- AIM OF THE EXERCISE -
Among the records below, find each line bearing the word "Task" and copy it.

═════ SOURCE DATA

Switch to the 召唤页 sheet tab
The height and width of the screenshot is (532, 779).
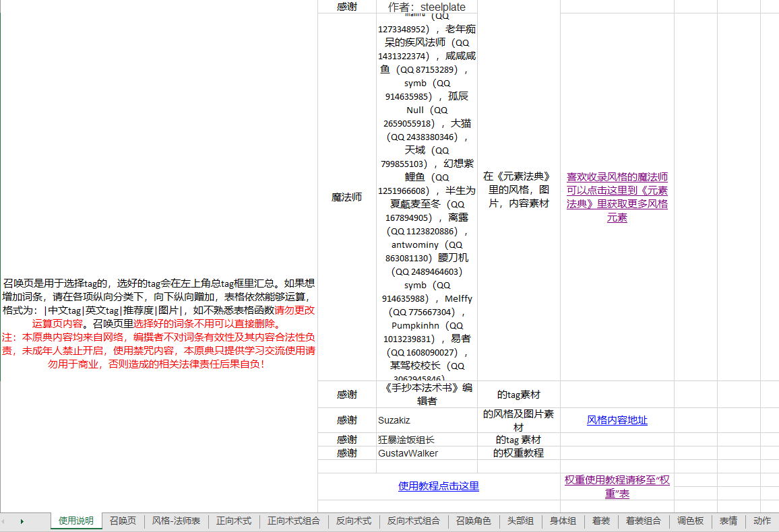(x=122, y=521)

══════════
═════ SOURCE DATA

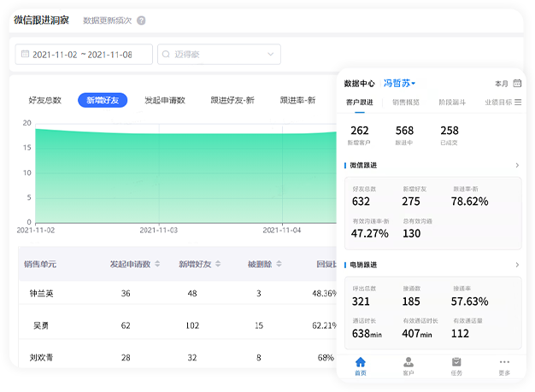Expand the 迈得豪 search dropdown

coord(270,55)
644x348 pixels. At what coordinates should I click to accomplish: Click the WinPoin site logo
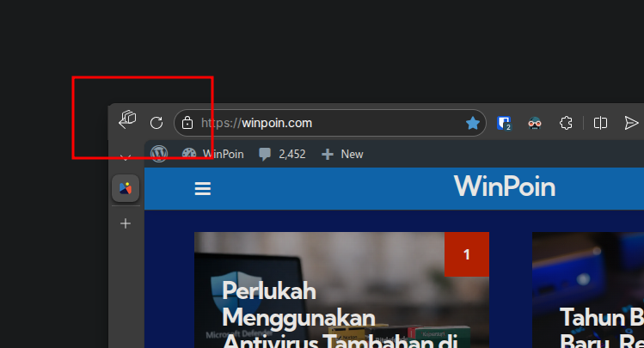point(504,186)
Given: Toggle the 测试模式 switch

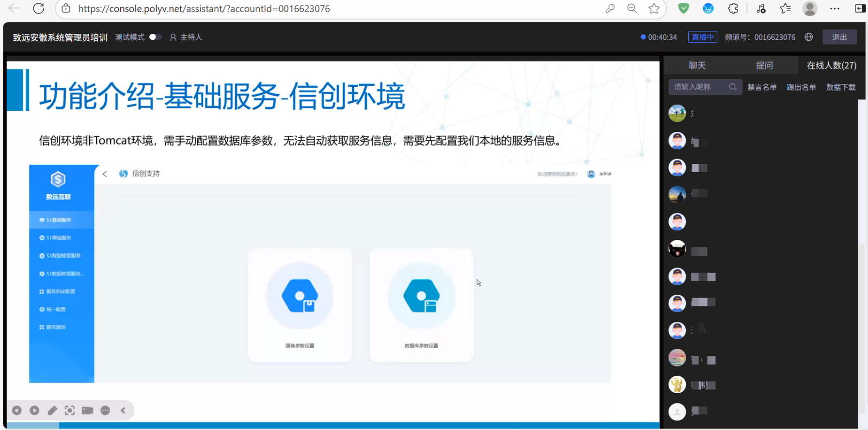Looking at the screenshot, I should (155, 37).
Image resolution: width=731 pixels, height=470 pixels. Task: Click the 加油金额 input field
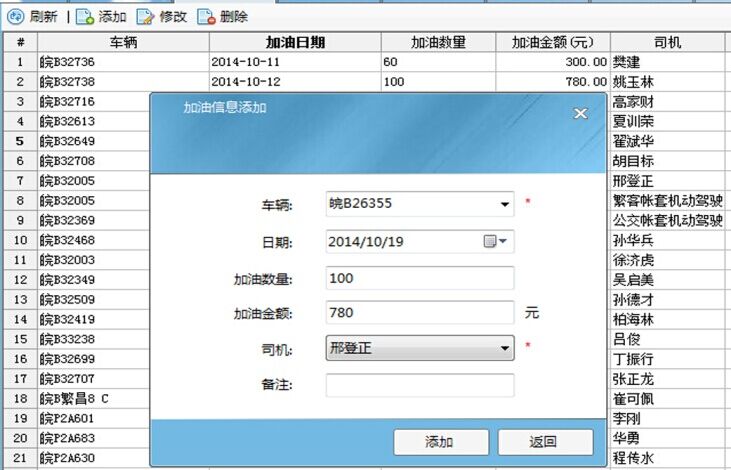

══════════
═════ SOURCE DATA

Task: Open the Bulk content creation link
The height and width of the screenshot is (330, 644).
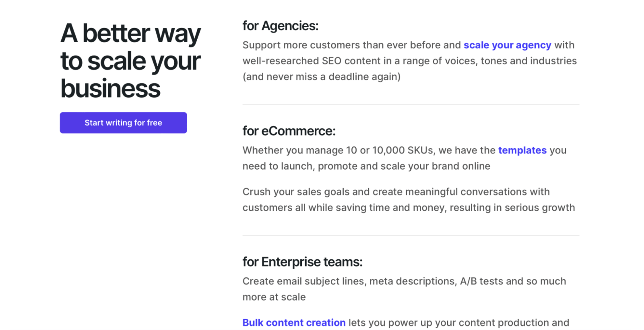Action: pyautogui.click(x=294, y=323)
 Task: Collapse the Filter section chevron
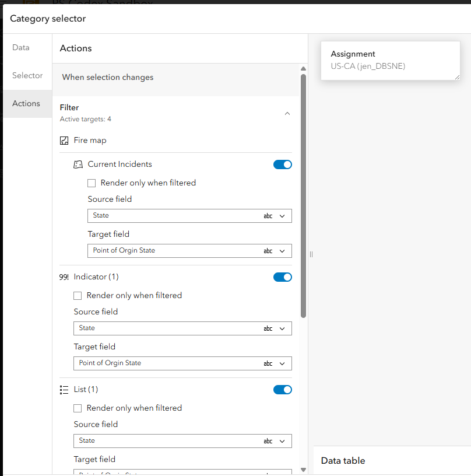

══════════

- RESPONSE FOR THIS EXERCISE -
Image resolution: width=731 pixels, height=470 pixels. Task: Click the 加油金额 input field
Task: Open the Bulk content creation link
 Task: Collapse the Filter section chevron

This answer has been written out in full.